Git guide I wish I had when I was a student

Git guide I wish I had when I was a student
Photo by William Bout / Unsplash1“

When I was a student, we learned nothing about Git in college. Instead, we uploaded our coding practices to Moodle.

Back in the days of my first job as a junior software engineer, I didn't know a single Git command or how it worked. I had to learn it all by myself and from others. Nowadays Git has become so important for a software engineer's day-to-day work that everyone assumes that you know Git basics.

This article aims to get you familiar with all git basics. If you want something advanced, for example understanding how Git works in the background, you should read books about Git.

What is Git?

Imagine you work as a furniture seller and designer. You draw some schemas for a TV stand for a customer:

The customer says it's ok, but wants something with 6 drawers. You edit the schema with 6 drawers and send it to a customer:

Then the customer says, he prefers the first version and wants to order that one.

If you didn't save the first version in a separate file, before you made new changes, you lost all your work.

In this case, it's not a big deal but imagine if it was something more complex with many changes. You would waste hours to draw that again.

In software engineering, code in projects is similar to drawings in the schemas above. You change the code and your app behaves differently. And in the projects, changes are added/removed very frequently.

Due to that, there is a need for an elegant code management system. Sometimes, you must go to a version of your code from couple days ago.

That's what Git is doing. So, Git is a tool for code management.

It allows you to manage different versions of your code, so you always have a safe point to fall back to. This way you have no fear of adding new changes, experimenting with new code, or destroying everything.

Core Git concepts

Now that we know what Git is, I will explain core Git concepts.

Branch

In most situations, you will work with a team on a project. Branches are there to ensure everyone can work independently on their tasks, without interrupting others.

Usually, in projects, there is a branch called main (or master) where the most up-to-date code is stored. Let's say your team member John and you got some new tasks.

You want to take implementation for a user profile page and John will tackle the user's posts page.

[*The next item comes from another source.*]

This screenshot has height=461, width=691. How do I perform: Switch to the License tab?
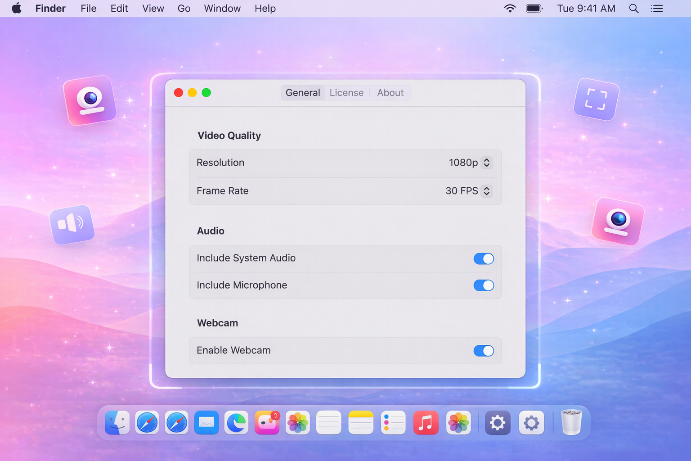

You can both branch out of the main branch, create new feature branches, and then code without interrupting each other. Later, when you finish your work, you can merge your code into the main branch. All the changes you added in the feature branch will be added to the main branch.

You can think about branching this way: clone the Word file and make text changes inside the copied file, without worrying about the original. Later when you are sure your text is good you can overwrite the text from the copied document into the original document.

So branches are streams of work in progress that make teamwork easier.

Commit

Commits are packages of code. They can contain a couple of lines of code or thousands.

As a software engineer, you should always strive to make your commits small and not commit huge amounts of code, so your team members can review it easily.

You should commit the code when you finish implementation for small logical unity. For example, if you are building a user profile page, you can commit a code change for implementation of uploading a profile picture, then commit code changes when you add a user's bio, etc.

Each commit contains code changes since the last commit that was created. With all commits together, you have a nice history of how your project was built:

You can add as many commits as you want.

The last commit you added on the currently checked-out branch is described as HEAD. This is nothing more than a pointer to that last commit. Sometimes this HEAD can point to some other specific commit. This is called a detached HEAD.

Each commit has its unique identifier called commit hash. You can use this command:

git show f5366ccb21588c0d7a5f7d9fa1d3f85e9f9d1ffe

And it will display the commit information:

commit f5366ccb21588c0d7a5f7d9fa1d3f85e9f9d1ffe
Author: Mensur Durakovic
Date:   Sun Apr 26 16:24:33 2024 +0000

    Project setup

Stage

Git stages are crucial for understanding what your Git workflow looks like.

Code goes through various flows to finally be stored in a specific repository. Let's take a look at this image:

It all starts with the working directory. This is the folder/directory where all your project files are located. You can edit them, add new ones, delete existing ones, etc.

The staging space is a warming-up area for the code. Code is located in this stage before you commit it to the local repository.

The local repository is a place on your machine where git permanently saves committed code changes. You can view your project working history, commits, and changes, you can "jump" to previously committed versions of your code, etc.

The remote repository is usually on some server (GitLab, GitHub, BitBucket, etc). When you push your changes they are stored on that server and you can collaborate with other team members that work on the same project as you.

Tag

Git tags are useful for marking specific events in your project, for example, if you finished the MVP and pushed it to production, you can mark that event in your Git with a specific tag.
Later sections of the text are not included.